• **CONSIGNA ESCRITA A**: Según el texto sobre la Madre de Jesucristo, ¿hasta dónde mantuvo María fielmente la unión con su Hijo?
• **CONSIGNA ESCRITA B**: Enumera todas las citas bíblicas que aparecen en el texto sobre la Madre de Jesucristo.
• **CONSIGNA ESCRITA C**: Prolonga el texto sobre la Madre de Jesucristo a partir de su última oración.

#### TEXTO DE LECTURA

La Madre
de Jesucristo
(Encíclica
Redemptoris Mater)
Históricamente, a
nivel de la Revelación ,
la Trinidad
se completa en María de Nazaret, la
Virgen , la esposa de José. La Madre del Redentor tiene su
lugar en el plan de salvación, al tener un papel de mucha importancia en el
ministerio de Cristo, primero, y con su presencia en la vida de la Iglesia , después.
Ese es el
significado de la expresión “al llegar la
plenitud de los tiempos”. “Porque «al llegar la plenitud de los
tiempos, envió Dios a su Hijo, nacido de mujer, nacido bajo la ley, para
rescatar a los que se hallaban bajo la ley, para que recibieran la filiación
adoptiva. La prueba de que sois hijos es que Dios ha enviado a nuestros
corazones el Espíritu de su Hijo que clama: ¡Abbá, Padre!» (Gál 4, 4-6). Es
«la Palabra
que estaba con Dios ... se hizo carne, y puso su morada entre nosotros» (Jn 1,
1. 14), haciéndose nuestro hermano. Plenitud de los tiempos que es «tiempo de salvación», por obra del
Espíritu al hacer que hace que el eterno entre en el tiempo, y así el tiempo es
redimido, para marcar el comienzo del camino de la Iglesia , que confortada
por la presencia de Cristo (cfr. Mt 28, 20), camina en el tiempo hacia la
consumación de los siglos y va al encuentro del Señor que llega. En este camino
está el itinerario realizado por la Virgen María , que «avanzó en la peregrinación de la fe y mantuvo fielmente la unión con su
Hijo hasta la Cruz »
(Lumen gentium, 58 ).
En la Anunciación , María se
ha abandonado en Dios completamente, manifestando «la obediencia de la fe» a aquel que le hablaba a través de su
mensajero y prestando «el homenaje del
entendimiento y de la voluntad». Ha respondido, por tanto, con todo su «yo» humano, femenino, y en esta
respuesta de fe estaban contenidas una cooperación perfecta con «la gracia de Dios que previene y socorre»
y una disponibilidad perfecta a la acción del Espíritu Santo, que, «perfecciona constantemente la fe por medio
de sus dones». Es por la fe que María ha pronunciado su fiat a la propuesta
del ángel. Por medio de la fe se confió a Dios sin reservas y «se consagró totalmente a sí misma, cual
esclava del Señor, a la persona y a la obra de su Hijo».

########
#### DATOS PROPORCIONADOS

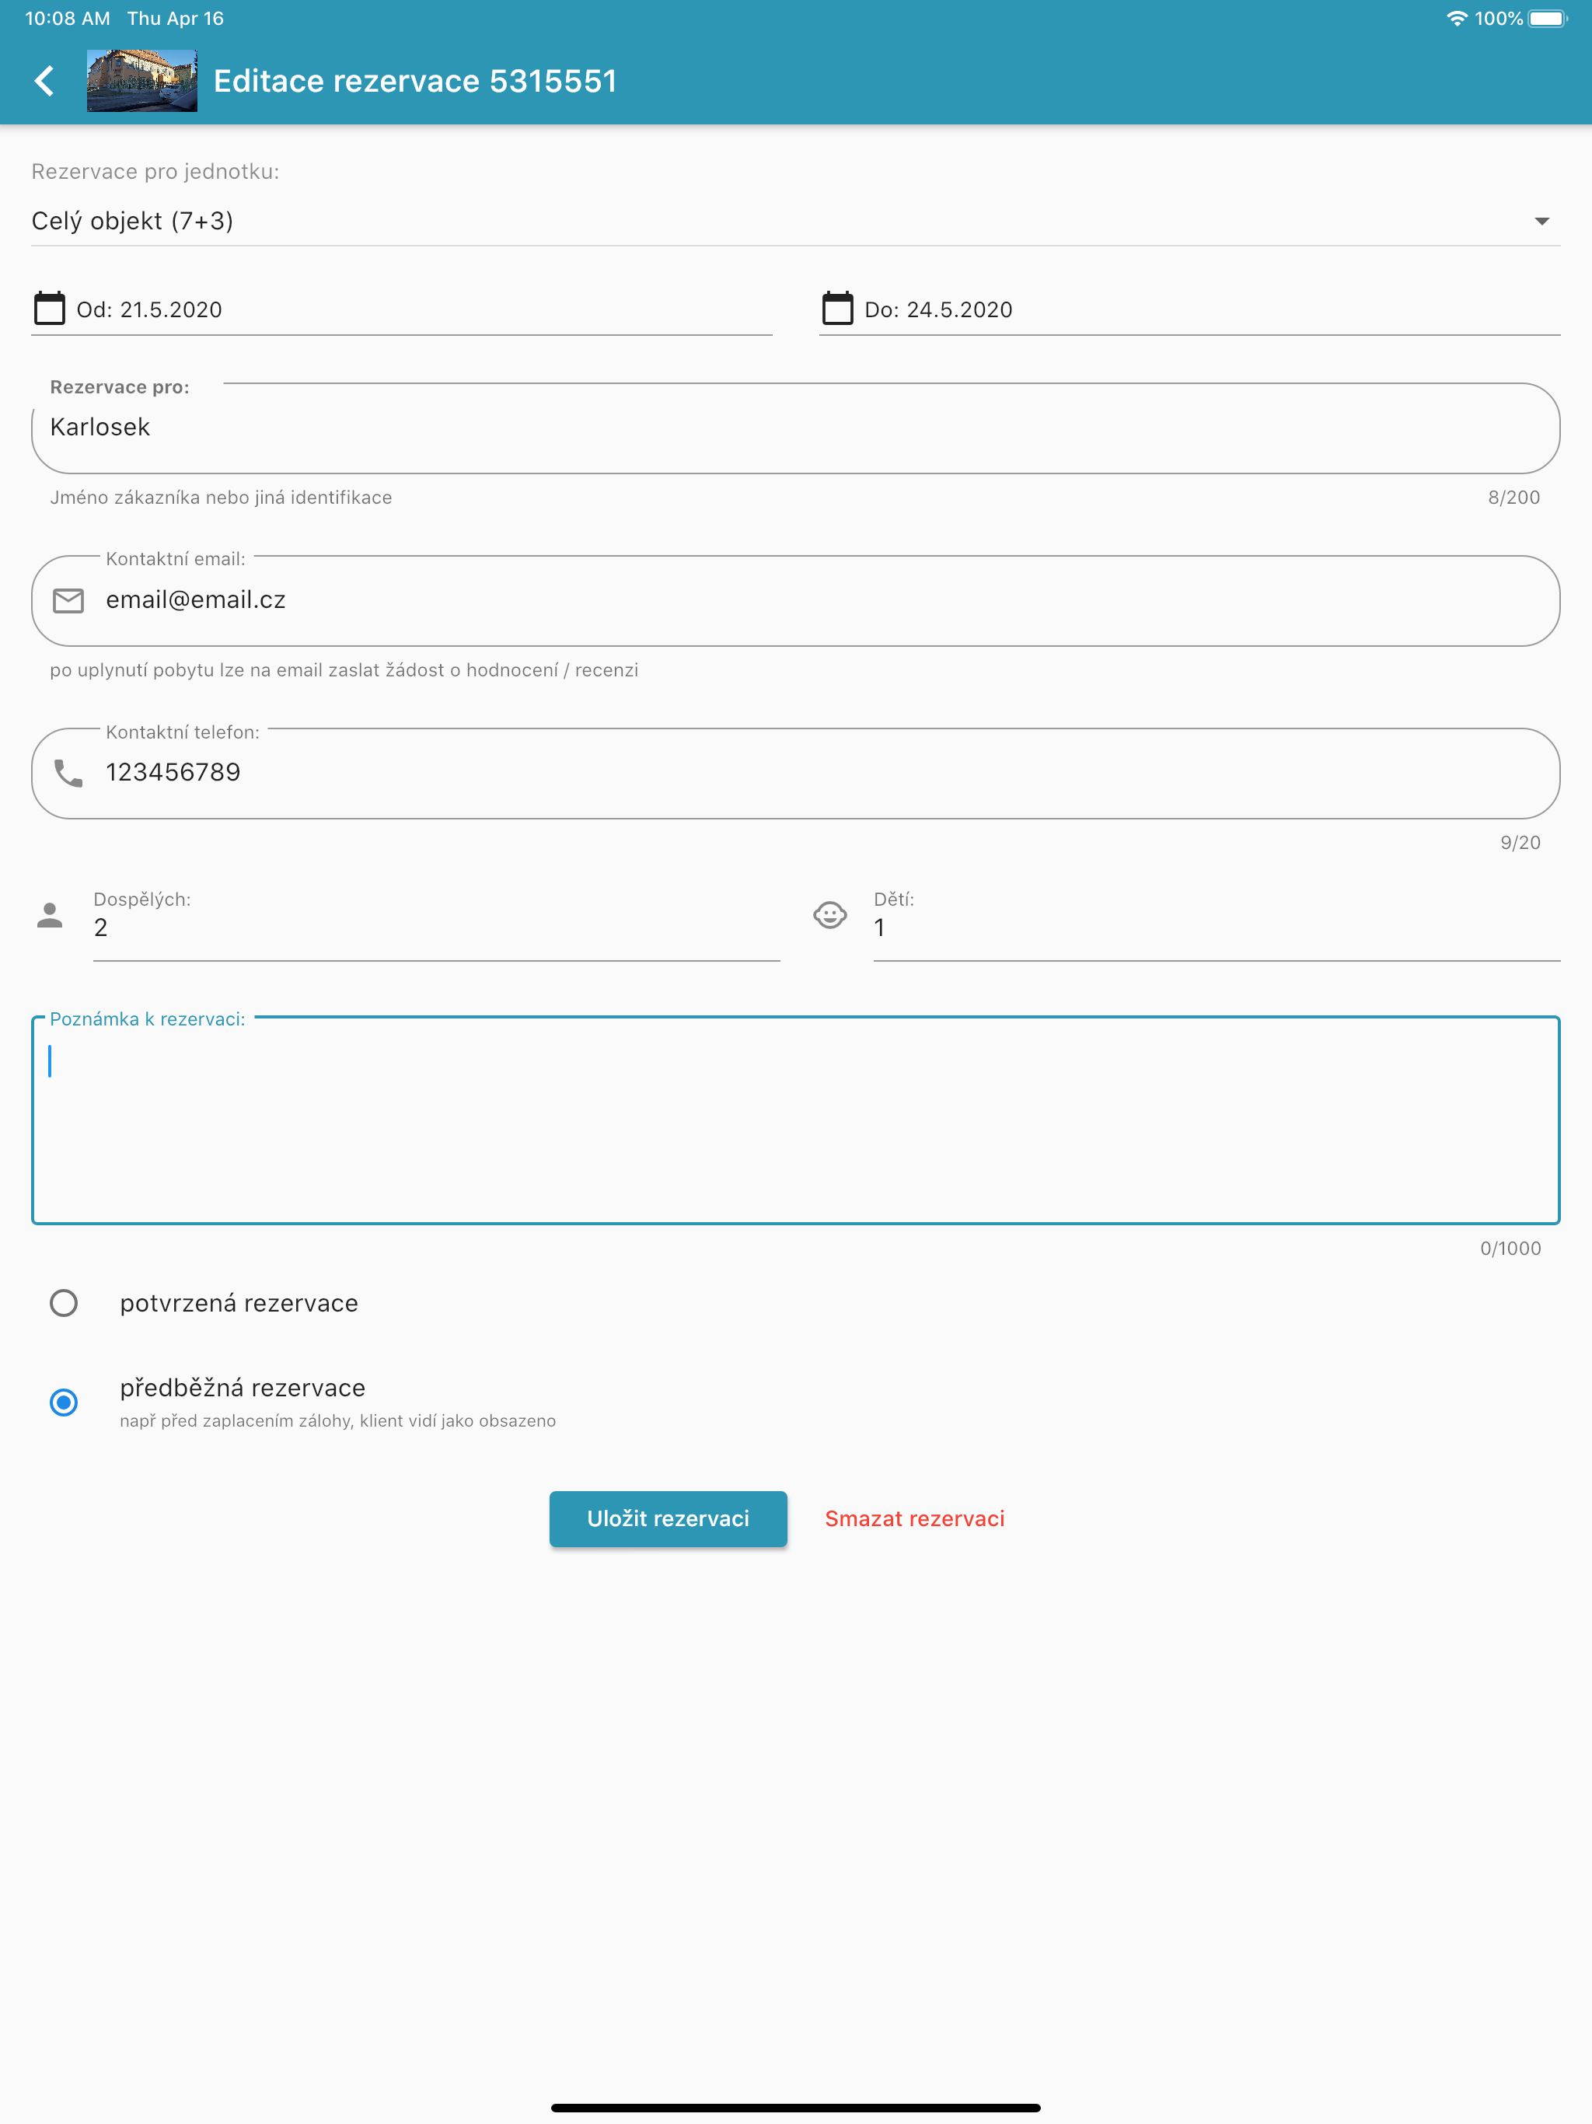Click into the Kontaktní email field

click(x=795, y=601)
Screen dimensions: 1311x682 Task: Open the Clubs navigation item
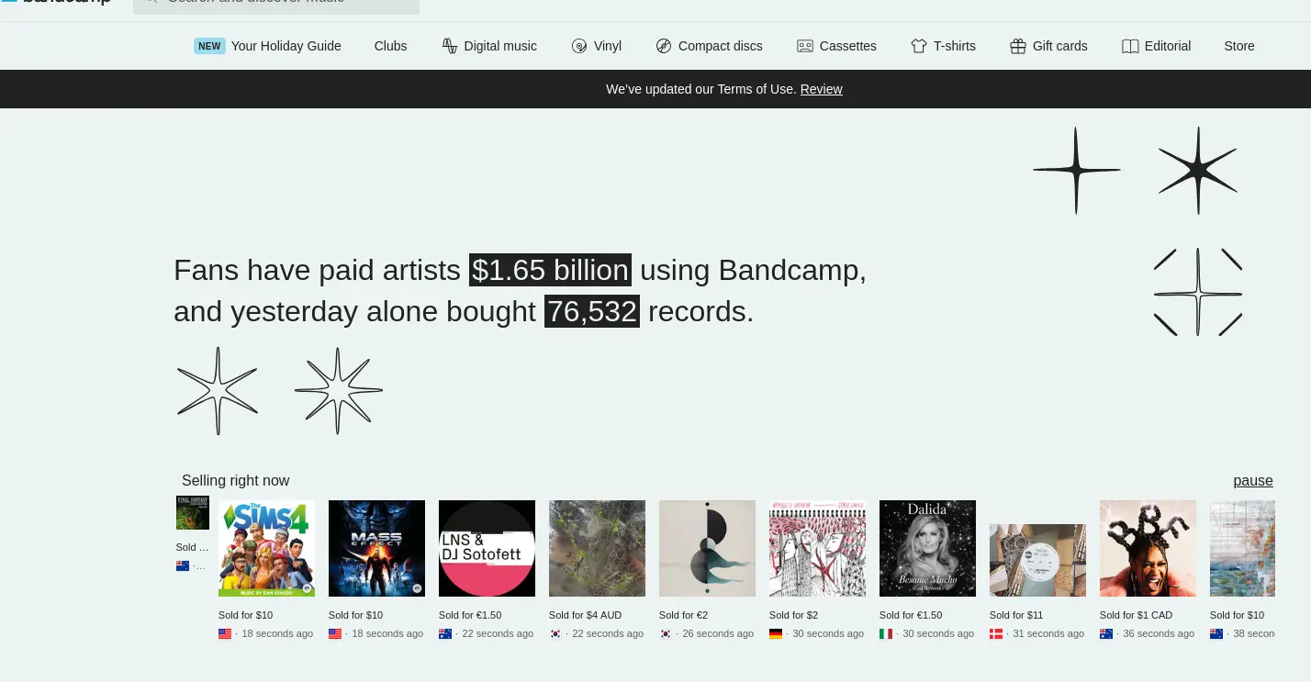coord(390,46)
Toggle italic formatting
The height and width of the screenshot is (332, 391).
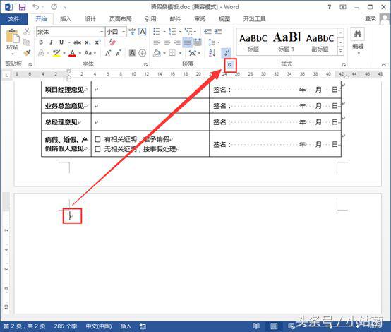click(x=51, y=42)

########

• **RESPUESTA FINAL A**: Hasta la Cruz.

• **RESPUESTA FINAL B**: Gál 4, 4-6; Jn 1, 1. 14; Mt 28, 20

• **RESPUESTA FINAL C**:
La fe de María
puede paragonarse también a la de Abraham, llamado por el Apóstol «nuestro padre en la fe» (cfr. Rom 4,
12). En la economía salvífica de la revelación divina la fe de Abraham
constituye el comienzo de la
Antigua Alianza ; la fe de María en la anunciación da comienzo
a la Nueva Alianza.
Como Abraham «esperando contra toda
esperanza, creyó y fue hecho padre de muchas naciones» (cfr. Rom 4, 18),
así María, en el instante de la anunciación, después de haber manifestado su
condición de virgen («¿cómo será esto,
puesto que no conozco varón?»), creyó que por el poder del Altísimo, por
obra del Espíritu Santo, se convertiría en la Madre del Hijo de Dios según la revelación del
ángel: «el que ha de nacer será santo y
será llamado Hijo de Dios» (Lc 1, 35). Desde el primer momento, María
profesa sobre todo «la obediencia de la
fe», abandonándose al significado que, a las palabras de la anunciación,
daba aquel del cual provenían: Dios mismo, y que se confirman, como en una
especie de segundo anuncio a María en
las palabras de Simeón, cuando la presentación del Niño en el Templo: «Este está puesto para caída y elevación de
muchos en Israel, y para ser señal de contradicción ... a fin de que queden al
descubierto las intenciones de muchos corazones»; y añade con referencia
directa a María: “y a ti misma una espada
te atravesará el alma” (Lc 2, 34-35). María por medio de la fe se convierte
así en la primera de aquellos «pequeños»,
de los que Jesús dirá: «Padre ... has
ocultado estas cosas a sabios e inteligentes, y se las has revelado a pequeños»
(Mt 11, 25). Pues «nadie conoce bien al
Hijo sino el Padre» (Mt 11, 27). ¿Cómo puede, pues, María «conocer al Hijo»? Ciertamente no lo
conoce como el Padre; sin embargo, es la primera entre aquellos a quienes el
Padre «lo ha querido revelar» (cfr.
Mt 11, 26-27; 1 Cor 2, 11). María, la
Madre , está en contacto con la verdad de su Hijo únicamente
en la fe y por la fe. Es, por tanto, bienaventurada, porque «ha creído» y cree cada día en medio de
todas las pruebas y contrariedades del período de la infancia de Jesús y luego
durante los años de su vida oculta en Nazaret, donde «vivía sujeto a ellos» (Lc 2, 51; Mt, 13, 55). La vida de María está
«oculta con Cristo en Dios» (cfr. Col
3, 3), por medio de la fe.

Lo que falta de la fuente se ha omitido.